**What to do:** Extract from the entries below, exactly as given, only the lines from the line containing "Alignment (18, 1070)" to the line containing "Création Studio Ikadia (293, 1765)", both lines included.
Entries provided: Begin
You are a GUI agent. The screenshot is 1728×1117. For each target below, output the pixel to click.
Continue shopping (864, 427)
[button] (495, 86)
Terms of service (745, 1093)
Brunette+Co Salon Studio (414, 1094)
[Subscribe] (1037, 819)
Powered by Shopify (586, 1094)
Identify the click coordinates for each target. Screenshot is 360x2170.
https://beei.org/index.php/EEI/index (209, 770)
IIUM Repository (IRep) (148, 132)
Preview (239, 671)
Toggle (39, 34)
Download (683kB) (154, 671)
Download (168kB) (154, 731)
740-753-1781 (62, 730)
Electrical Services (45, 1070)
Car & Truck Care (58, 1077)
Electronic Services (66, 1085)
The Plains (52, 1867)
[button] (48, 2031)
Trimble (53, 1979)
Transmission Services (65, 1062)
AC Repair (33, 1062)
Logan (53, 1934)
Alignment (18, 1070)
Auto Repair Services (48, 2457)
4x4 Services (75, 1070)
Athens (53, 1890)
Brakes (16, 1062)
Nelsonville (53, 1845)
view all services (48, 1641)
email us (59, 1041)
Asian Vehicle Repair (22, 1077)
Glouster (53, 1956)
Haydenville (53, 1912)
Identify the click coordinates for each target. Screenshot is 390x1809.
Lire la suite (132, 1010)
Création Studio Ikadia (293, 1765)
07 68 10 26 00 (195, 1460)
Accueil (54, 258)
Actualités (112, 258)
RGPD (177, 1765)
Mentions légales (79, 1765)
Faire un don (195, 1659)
Entries provided: End
**Result of the exercise:**
Alignment (18, 1070)
Auto Repair Services (48, 2457)
4x4 Services (75, 1070)
Athens (53, 1890)
Brakes (16, 1062)
Nelsonville (53, 1845)
view all services (48, 1641)
email us (59, 1041)
Asian Vehicle Repair (22, 1077)
Glouster (53, 1956)
Haydenville (53, 1912)
Identify the click coordinates for each target. Screenshot is 390x1809.
Lire la suite (132, 1010)
Création Studio Ikadia (293, 1765)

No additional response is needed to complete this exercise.